Task to carry out => Please return only the lines from the one holding "Start recording with Запись button" through the one holding "Select Strongly agree", exactly as they appear in the records below, both ends included.

Entries taken from a collection

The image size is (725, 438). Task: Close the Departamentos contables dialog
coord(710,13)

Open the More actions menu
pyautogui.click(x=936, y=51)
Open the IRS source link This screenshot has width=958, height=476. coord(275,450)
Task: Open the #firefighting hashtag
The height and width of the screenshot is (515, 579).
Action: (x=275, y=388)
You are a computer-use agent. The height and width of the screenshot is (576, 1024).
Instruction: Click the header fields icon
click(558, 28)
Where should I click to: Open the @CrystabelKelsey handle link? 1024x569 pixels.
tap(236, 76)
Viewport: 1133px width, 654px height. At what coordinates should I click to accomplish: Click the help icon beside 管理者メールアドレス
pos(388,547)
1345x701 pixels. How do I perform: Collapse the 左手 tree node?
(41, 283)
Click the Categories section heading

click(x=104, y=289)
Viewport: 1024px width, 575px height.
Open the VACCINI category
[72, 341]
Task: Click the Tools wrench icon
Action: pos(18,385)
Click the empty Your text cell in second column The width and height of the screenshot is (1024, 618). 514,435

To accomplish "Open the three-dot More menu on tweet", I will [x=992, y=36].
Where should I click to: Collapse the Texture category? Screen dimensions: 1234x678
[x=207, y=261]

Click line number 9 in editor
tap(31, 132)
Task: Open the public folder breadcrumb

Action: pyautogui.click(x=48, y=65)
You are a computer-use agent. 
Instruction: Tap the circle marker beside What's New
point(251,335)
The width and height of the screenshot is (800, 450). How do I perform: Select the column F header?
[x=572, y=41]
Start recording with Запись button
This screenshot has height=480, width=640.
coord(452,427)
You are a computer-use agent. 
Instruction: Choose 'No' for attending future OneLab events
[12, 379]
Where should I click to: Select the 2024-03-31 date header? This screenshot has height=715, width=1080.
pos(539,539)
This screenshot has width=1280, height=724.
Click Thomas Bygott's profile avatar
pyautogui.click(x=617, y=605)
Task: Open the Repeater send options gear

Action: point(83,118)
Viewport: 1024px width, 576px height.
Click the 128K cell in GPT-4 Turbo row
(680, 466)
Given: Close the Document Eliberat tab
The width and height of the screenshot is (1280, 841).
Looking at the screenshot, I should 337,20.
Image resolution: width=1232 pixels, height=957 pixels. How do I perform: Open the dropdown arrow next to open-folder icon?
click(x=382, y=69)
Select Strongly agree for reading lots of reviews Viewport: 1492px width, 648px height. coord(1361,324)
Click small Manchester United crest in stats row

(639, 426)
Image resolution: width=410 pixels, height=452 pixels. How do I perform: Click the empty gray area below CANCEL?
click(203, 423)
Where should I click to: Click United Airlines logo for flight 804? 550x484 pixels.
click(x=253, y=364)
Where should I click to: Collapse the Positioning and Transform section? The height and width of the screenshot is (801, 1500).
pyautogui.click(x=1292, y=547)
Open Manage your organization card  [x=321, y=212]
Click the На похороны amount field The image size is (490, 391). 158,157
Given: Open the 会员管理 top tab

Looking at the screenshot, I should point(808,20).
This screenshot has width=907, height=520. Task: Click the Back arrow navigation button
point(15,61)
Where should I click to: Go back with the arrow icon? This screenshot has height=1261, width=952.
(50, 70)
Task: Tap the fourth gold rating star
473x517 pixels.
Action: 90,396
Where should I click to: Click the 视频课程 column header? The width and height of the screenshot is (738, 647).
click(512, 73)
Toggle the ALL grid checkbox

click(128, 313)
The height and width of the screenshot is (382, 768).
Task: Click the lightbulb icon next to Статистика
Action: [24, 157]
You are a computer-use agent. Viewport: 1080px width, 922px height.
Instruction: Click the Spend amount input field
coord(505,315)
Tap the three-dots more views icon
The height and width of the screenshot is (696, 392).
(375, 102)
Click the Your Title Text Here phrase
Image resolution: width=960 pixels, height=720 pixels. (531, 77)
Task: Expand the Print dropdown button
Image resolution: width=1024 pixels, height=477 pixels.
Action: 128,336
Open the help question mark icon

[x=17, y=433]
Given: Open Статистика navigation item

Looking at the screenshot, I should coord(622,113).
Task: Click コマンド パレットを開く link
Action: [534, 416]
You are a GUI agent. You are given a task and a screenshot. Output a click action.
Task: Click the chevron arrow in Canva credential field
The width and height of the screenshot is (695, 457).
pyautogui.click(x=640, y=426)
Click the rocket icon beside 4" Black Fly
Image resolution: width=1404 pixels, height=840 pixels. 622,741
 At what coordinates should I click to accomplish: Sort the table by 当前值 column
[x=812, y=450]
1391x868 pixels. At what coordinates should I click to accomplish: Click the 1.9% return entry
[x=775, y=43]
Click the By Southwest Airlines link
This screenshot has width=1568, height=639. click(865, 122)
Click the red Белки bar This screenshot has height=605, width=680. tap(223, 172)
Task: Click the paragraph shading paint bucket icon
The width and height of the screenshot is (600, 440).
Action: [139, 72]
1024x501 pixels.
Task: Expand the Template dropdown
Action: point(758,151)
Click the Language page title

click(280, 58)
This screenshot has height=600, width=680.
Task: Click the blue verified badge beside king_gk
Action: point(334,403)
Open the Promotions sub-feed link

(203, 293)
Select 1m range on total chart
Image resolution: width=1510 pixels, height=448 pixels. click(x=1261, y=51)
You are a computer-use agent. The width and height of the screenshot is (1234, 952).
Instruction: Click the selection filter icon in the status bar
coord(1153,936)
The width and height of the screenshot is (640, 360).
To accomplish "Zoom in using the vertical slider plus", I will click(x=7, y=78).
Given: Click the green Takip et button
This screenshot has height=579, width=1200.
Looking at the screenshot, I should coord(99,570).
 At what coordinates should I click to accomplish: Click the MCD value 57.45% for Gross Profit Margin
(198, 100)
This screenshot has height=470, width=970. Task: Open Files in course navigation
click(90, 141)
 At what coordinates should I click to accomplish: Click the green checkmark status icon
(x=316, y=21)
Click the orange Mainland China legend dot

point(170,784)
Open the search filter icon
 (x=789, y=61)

Output for this task =>
Start recording with Запись button
This screenshot has height=480, width=640.
coord(452,427)
You are a computer-use agent. 
Instruction: Choose 'No' for attending future OneLab events
[12, 379]
Where should I click to: Select the 2024-03-31 date header? This screenshot has height=715, width=1080.
pos(539,539)
This screenshot has width=1280, height=724.
Click Thomas Bygott's profile avatar
pyautogui.click(x=617, y=605)
Task: Open the Repeater send options gear

Action: point(83,118)
Viewport: 1024px width, 576px height.
Click the 128K cell in GPT-4 Turbo row
(680, 466)
Given: Close the Document Eliberat tab
The width and height of the screenshot is (1280, 841).
Looking at the screenshot, I should 337,20.
Image resolution: width=1232 pixels, height=957 pixels. How do I perform: Open the dropdown arrow next to open-folder icon?
click(x=382, y=69)
Select Strongly agree for reading lots of reviews Viewport: 1492px width, 648px height. coord(1361,324)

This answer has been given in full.